幼児教育にはさまざまなメソッドがあります。
子供に幼児教育を行う際は、まずはそれぞれのメソッドがどんなものなのか理解しましょう。

モンテッソーリ教育

モンテッソーリ教育は、イタリアの教育者であるマリア・モンテッソーリによって考案された教育方法であり、子どもたちに元来備わっている自己教育力(生まれながらにして知ることを強く求めようとする力)を前提として、幼児期の子供の自発性や好奇心、自律心を大切にし、環境と材料の提供を通じて自己教育を促す世界的に有名な幼児教育メソッドです。

モンテッソーリ教育は、発達段階に合わせて、5つの分野に分かれています。

日常生活の練習

身だしなみの整え方、食事のマナーなど自分の身の回りの世話ができるように、自分の思い通りに身体を動かすための練習を行います。
子供は年上の子供または大人の行動を真似をすることで能力を向上させます。特に1~2歳頃は運動器官が発達しやすい敏感期です。子供は自分のことが自分でできるようになることで、自立心とや自己肯定感が養われます。

感覚教育

知覚・触覚・聴覚・視覚・味覚といった感覚器官を刺激することで、子供たちの感覚能力や集中力、想像力を養います。具体的には大きさ、色、重さ、質感などが異なるおもちゃを並べたり、比較したりすることで感覚能力の向上を目指します。

言語教育

言語の習得を通じて、表現力やコミュニケーション能力を育成します言語習得の順番は、「聞く→話す→書く→読む」が一般的です。

算数教育

物の数や量、大きさの概念を身につけるために教具を用いて、「数量(物を見て何個あるか認識できる)」「数詞(物を見て何個あると言える)」「数字(数字の文字をみて、その意味を理解できる)」といった3つの概念を理解することを目指します。

文化教育

自然や社会、歴史、地理、美術など、さまざまな分野に触れることで、、興味や好奇心を引き出し、豊かな人間性を育成を目指します。

レッジョ・エミリア教育

レッジョ・エミリア教育は、イタリアのレジョ・エミリア地方で生まれた幼児教育の理念・方法です。1940年代にはじまり、自然素材やアート、工作、音楽などを活用した子供の興味・関心を引き出し、自己表現や創造力を育むことを目的としています。レジオエミリアとは、この地方にある都市レッジョ・エミリアのことで、ここで生まれた教育理念に由来しています。
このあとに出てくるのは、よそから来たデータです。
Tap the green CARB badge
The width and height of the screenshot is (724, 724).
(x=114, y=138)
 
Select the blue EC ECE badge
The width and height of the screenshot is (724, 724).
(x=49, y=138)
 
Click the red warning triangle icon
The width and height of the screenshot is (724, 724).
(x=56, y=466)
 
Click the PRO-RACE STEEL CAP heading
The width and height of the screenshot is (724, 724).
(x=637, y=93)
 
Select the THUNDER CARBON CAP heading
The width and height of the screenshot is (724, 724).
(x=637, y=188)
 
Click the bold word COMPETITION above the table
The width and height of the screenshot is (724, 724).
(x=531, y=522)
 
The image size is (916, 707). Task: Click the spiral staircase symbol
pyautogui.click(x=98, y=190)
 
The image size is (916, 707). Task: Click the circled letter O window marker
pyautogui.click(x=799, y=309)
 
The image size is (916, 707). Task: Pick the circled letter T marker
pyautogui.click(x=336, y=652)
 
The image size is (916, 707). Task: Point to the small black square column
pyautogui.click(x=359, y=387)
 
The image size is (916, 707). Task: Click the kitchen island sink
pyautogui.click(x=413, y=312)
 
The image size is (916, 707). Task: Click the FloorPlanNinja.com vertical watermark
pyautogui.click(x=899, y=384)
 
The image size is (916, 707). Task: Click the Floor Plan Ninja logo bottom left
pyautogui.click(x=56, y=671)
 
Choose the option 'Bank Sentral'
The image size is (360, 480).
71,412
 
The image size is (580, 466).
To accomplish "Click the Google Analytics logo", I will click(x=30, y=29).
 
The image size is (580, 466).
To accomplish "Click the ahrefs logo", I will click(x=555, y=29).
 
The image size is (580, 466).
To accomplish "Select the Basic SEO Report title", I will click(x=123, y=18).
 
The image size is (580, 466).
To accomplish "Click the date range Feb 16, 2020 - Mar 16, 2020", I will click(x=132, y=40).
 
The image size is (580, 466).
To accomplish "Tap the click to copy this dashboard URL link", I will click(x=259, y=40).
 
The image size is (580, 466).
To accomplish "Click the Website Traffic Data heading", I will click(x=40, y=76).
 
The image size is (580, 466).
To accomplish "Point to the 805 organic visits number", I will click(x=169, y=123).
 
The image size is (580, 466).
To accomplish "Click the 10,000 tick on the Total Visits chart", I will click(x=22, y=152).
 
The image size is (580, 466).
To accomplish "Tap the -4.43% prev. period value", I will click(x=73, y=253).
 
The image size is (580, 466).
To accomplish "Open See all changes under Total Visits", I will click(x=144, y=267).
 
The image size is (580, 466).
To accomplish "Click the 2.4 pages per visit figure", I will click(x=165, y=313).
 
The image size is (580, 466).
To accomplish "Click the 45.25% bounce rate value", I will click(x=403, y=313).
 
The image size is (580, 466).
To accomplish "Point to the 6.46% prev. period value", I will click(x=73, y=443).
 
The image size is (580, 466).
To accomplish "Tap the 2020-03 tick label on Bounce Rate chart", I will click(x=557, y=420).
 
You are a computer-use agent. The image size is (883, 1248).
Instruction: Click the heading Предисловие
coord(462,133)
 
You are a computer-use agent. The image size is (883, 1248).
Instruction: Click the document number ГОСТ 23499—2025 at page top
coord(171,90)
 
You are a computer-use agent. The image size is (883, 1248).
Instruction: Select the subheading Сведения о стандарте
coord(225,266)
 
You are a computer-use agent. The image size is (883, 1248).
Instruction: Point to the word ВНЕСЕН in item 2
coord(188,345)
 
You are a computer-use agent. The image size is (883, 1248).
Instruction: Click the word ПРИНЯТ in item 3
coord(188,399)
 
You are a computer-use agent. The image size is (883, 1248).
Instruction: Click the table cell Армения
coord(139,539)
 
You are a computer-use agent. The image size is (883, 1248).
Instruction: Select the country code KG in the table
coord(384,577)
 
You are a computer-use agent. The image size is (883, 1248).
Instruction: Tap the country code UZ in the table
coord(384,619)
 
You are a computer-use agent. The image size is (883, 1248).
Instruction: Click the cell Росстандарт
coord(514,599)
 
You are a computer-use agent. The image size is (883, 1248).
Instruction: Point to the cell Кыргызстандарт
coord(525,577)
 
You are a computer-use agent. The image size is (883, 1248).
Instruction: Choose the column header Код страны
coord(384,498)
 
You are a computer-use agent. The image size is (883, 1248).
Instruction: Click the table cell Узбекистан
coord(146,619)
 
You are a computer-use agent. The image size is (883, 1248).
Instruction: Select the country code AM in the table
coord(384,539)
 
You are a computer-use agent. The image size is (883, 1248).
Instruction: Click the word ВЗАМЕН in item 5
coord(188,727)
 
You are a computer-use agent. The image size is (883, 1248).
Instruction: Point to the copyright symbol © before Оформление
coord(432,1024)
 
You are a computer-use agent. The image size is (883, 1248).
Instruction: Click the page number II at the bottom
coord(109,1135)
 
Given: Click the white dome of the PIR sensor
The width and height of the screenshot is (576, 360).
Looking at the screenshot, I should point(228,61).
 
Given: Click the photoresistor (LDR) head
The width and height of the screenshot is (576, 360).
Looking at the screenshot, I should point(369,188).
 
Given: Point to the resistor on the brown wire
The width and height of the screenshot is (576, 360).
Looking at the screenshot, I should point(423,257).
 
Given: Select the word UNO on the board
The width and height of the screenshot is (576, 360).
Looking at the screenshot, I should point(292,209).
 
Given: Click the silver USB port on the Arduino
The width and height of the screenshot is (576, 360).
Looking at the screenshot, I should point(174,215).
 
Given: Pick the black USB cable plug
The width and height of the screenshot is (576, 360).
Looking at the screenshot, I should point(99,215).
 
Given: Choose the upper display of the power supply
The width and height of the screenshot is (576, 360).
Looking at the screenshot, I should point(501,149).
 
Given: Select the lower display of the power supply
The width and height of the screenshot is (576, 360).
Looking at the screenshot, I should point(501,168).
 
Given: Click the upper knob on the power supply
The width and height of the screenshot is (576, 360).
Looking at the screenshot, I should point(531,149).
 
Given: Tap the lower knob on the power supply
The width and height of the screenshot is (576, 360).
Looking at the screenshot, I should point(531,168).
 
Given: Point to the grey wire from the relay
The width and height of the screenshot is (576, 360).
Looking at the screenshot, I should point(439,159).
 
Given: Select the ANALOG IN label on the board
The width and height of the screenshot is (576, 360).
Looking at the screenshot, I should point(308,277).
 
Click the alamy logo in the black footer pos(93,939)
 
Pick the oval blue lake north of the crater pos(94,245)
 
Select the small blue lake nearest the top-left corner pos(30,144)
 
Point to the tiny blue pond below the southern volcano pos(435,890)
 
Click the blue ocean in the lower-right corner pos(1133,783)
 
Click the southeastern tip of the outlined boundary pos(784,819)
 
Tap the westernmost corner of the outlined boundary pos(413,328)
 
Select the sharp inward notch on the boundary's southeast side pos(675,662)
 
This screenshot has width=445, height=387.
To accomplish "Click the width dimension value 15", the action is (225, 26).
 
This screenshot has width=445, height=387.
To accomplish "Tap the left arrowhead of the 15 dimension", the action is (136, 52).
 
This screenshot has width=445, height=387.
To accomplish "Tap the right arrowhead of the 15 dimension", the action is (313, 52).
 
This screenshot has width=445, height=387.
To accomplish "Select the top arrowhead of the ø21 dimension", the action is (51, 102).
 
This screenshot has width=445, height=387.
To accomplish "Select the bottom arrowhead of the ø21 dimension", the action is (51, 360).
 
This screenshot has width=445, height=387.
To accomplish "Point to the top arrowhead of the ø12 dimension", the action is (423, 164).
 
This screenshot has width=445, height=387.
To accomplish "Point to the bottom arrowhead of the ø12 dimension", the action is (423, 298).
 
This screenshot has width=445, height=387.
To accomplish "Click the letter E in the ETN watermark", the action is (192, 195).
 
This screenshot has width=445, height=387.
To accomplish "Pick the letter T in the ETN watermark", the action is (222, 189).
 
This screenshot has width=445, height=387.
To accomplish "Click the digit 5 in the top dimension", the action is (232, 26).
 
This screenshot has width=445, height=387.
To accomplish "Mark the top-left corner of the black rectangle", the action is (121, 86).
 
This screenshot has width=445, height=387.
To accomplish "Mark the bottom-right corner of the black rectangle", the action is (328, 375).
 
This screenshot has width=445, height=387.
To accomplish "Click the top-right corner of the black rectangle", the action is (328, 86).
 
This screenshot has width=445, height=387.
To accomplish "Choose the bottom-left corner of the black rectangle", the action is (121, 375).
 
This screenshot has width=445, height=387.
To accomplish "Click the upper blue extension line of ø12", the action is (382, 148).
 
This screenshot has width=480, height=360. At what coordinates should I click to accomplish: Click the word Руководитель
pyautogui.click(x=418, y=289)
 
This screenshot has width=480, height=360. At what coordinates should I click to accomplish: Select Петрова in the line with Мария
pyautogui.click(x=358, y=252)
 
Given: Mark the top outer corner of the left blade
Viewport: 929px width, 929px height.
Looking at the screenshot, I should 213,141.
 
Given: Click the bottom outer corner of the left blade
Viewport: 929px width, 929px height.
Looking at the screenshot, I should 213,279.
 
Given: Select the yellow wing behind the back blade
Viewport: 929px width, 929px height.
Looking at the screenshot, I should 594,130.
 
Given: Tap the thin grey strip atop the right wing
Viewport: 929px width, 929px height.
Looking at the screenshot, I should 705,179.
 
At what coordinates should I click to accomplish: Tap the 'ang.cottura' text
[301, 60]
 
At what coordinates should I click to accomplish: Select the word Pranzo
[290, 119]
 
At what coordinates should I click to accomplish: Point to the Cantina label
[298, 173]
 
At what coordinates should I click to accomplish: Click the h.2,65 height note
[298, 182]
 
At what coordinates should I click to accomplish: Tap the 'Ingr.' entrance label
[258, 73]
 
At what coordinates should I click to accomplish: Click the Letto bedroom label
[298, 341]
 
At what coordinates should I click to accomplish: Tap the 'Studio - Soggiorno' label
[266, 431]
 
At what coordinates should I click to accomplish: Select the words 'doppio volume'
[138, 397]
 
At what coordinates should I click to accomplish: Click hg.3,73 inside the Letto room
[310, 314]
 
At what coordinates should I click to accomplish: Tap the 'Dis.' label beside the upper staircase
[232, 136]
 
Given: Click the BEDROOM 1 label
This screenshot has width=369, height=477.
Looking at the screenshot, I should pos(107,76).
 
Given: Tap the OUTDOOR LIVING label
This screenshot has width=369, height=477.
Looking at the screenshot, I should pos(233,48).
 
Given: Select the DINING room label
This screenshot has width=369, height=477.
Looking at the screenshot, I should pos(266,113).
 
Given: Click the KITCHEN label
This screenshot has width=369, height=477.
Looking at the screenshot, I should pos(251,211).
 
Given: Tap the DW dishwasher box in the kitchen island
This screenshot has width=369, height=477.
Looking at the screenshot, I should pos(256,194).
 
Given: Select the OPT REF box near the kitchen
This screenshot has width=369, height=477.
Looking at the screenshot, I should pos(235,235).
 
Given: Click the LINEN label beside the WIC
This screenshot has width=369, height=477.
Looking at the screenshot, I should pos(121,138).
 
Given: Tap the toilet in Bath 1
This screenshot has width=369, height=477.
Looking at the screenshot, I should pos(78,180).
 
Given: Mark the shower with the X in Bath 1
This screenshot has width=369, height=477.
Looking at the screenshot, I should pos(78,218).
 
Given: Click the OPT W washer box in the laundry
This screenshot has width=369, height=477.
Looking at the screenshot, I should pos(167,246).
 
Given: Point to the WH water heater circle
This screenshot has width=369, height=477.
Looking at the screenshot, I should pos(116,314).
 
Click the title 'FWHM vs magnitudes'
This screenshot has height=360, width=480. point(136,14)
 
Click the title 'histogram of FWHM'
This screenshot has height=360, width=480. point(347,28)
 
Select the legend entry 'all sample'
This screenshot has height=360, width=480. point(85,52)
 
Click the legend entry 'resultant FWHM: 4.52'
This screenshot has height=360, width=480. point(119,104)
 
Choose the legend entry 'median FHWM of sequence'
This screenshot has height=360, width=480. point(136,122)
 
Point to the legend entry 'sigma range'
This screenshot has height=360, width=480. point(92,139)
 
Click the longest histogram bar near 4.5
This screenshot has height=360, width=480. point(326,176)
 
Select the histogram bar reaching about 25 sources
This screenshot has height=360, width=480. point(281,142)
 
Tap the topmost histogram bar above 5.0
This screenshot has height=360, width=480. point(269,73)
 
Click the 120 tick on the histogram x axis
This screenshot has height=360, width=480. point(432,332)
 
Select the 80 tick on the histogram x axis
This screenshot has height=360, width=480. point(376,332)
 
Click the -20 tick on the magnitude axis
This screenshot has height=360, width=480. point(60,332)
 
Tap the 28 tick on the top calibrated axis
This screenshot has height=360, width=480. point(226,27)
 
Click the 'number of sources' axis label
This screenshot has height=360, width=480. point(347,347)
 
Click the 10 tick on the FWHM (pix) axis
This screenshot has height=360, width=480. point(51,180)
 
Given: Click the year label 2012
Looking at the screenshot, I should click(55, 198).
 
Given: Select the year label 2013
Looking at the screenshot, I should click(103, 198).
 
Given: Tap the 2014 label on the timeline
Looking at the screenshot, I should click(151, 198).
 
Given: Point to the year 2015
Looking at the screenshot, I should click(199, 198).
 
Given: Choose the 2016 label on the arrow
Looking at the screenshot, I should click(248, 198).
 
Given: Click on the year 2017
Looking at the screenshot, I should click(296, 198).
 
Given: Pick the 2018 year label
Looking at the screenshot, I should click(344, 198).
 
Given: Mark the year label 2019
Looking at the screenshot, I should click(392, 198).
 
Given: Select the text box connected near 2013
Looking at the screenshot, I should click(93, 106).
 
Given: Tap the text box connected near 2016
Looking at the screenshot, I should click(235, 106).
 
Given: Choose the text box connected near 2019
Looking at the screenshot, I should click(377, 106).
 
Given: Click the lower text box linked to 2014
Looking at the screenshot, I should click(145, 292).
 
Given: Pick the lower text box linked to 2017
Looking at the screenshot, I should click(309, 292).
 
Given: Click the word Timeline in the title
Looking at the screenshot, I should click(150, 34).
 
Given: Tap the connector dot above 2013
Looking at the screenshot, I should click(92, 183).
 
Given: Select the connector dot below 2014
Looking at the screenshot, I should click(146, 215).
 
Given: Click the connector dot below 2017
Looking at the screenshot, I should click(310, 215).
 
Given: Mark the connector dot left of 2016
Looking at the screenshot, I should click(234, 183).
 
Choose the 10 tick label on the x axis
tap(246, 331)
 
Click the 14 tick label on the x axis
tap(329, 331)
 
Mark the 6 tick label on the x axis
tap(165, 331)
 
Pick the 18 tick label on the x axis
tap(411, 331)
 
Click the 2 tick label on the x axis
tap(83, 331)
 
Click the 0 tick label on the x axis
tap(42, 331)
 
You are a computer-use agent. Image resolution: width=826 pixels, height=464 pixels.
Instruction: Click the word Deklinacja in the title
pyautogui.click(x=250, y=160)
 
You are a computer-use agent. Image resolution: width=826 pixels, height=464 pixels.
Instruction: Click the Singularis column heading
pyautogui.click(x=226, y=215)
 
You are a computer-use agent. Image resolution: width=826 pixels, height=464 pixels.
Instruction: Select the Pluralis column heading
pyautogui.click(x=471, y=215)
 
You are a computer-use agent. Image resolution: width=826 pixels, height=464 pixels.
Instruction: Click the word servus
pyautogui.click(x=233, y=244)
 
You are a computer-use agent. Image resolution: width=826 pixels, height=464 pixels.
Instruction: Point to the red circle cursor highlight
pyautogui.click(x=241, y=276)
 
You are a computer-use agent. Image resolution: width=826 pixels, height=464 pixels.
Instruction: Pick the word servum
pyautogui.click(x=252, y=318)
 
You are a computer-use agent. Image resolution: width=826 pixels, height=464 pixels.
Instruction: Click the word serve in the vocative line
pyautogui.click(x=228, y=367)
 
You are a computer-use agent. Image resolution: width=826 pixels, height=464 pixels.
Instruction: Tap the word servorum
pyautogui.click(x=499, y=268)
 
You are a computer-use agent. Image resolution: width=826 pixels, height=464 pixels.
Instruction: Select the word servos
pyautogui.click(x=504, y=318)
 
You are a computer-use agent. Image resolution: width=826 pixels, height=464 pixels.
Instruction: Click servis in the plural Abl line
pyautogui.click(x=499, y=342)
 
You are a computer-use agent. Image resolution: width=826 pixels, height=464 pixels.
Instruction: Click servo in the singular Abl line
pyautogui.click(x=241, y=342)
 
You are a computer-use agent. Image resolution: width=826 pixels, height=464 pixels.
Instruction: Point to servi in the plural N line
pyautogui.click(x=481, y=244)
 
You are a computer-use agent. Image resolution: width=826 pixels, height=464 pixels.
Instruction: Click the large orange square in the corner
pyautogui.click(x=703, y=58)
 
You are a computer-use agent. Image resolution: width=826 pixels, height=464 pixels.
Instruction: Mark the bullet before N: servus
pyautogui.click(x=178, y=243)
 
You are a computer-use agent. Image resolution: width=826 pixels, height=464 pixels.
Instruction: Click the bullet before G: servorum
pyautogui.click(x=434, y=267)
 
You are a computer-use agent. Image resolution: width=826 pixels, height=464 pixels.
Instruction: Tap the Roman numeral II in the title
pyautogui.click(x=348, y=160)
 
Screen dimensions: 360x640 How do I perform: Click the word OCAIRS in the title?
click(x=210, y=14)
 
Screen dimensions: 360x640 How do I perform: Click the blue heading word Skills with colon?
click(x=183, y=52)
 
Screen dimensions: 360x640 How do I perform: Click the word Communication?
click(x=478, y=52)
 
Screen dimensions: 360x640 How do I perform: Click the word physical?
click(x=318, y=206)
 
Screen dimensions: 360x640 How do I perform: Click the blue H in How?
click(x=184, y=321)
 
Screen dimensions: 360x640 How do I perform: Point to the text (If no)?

レッジョ・エミリア教育では、子供が主体的に学ぶことを大切にし、子供の好奇心や探究心を育てることに重点が置かれています。そのためレッジョ・エミリア教育では子供が自分たちの興味や関心に合わせて学び、自由に発言や意見を述べることができる環境を整えてあげることが必要です。
また時間割を設けずにアートや創造性を中心に取り入れた教育を長期的に行うことで、子供が自分で創造する楽しさや喜びを体験し、自分のアイデアを自由に表現することを促します。

活動は4〜5名のチームで行うことで、子供ながらも一つのことに対して話し合い、決めていくことがいかに大切かを学ぶことができます。

レッジョ・エミリア教育では子供が作成した作品やその過程を記録として残すドキュメンテーションという考え方があることも特徴の一つです。
ドキュメンテーションを子供と一緒に振り返えることで子供がどういったことを考え、行動したのかを知りながら、「次はこうしてみよう」といった提案をすることができたり、子供自身も当時の体験を思い出しながら学びの振り返りをすることができるようになります。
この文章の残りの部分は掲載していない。